### PASSAGE GIVEN ###
Keywords: Secularization, Religion, Secularity, Kingdom of God.

1. INTRODUCTION

The proximity of relations between the State and the Religious Community is a matter that deserves attention both for the political/legal phenomenon, as well as for the philosophical/theological phenomenon. This relationship, in a plural environment, especially in Brazil, with a Christian majority, can conflict with the legitimate interests between the values of the Church and the State, such as cases related to homoaffective unions, abortion, divorce, etc.

The relationship of Christianity with the city, despite the evident separation between the kingdom of this world and that of Christ, became a mixture between the sacred and the profane, causing the State to take over the Christian faith using it as the basis of its social control, creating a confused dialogue between the foundations of the Christian faith and the person of the emperor.
### DATASET ROWS ###
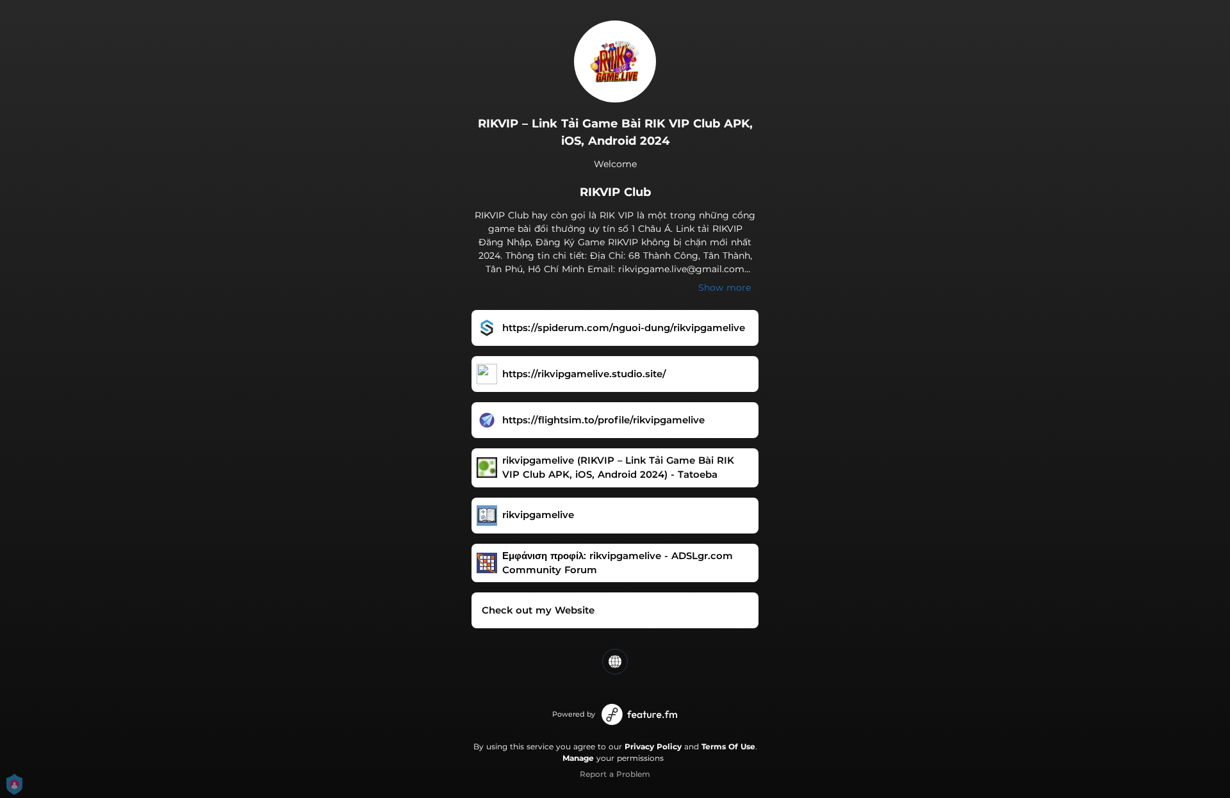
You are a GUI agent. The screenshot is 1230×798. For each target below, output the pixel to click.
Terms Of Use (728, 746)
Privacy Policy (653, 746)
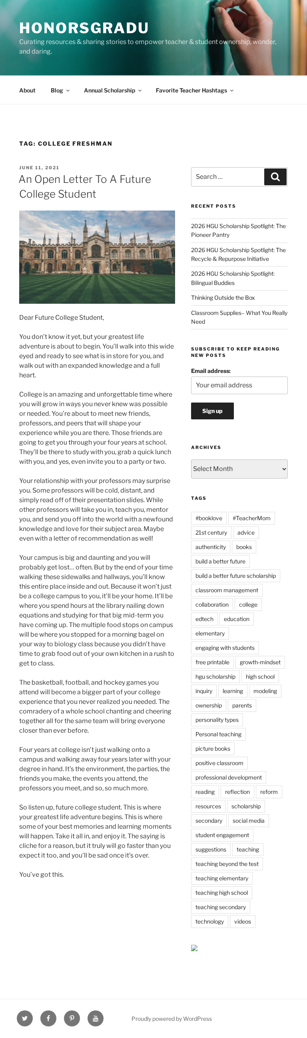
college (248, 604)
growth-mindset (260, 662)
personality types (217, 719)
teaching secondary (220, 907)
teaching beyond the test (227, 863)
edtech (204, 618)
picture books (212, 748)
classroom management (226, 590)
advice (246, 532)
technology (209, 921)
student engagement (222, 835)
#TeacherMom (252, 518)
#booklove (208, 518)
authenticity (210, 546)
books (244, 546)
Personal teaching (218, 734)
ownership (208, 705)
###
* **REQUIRED TASKS**
• a. From the passage on church and state, return the words between "1. INTRODUCTION" and "abortion, divorce, etc.", inclusive.
• b. For each statement, answer yes or no according to the passage on church and state, and quote the words that decide it. (i) Brazil is described as having a Christian majority. (ii) The State kept the Christian faith apart from its social control. (iii) Divorce is listed among the cases where the values of Church and State can conflict.

* **EXERCISE SOLUTIONS**
• a.
1. INTRODUCTION

The proximity of relations between the State and the Religious Community is a matter that deserves attention both for the political/legal phenomenon, as well as for the philosophical/theological phenomenon. This relationship, in a plural environment, especially in Brazil, with a Christian majority, can conflict with the legitimate interests between the values of the Church and the State, such as cases related to homoaffective unions, abortion, divorce, etc.

• b.
(i) Yes: "especially in Brazil, with a Christian majority"
(ii) No: "causing the State to take over the Christian faith using it as the basis of its social control"
(iii) Yes: "such as cases related to homoaffective unions, abortion, divorce, etc."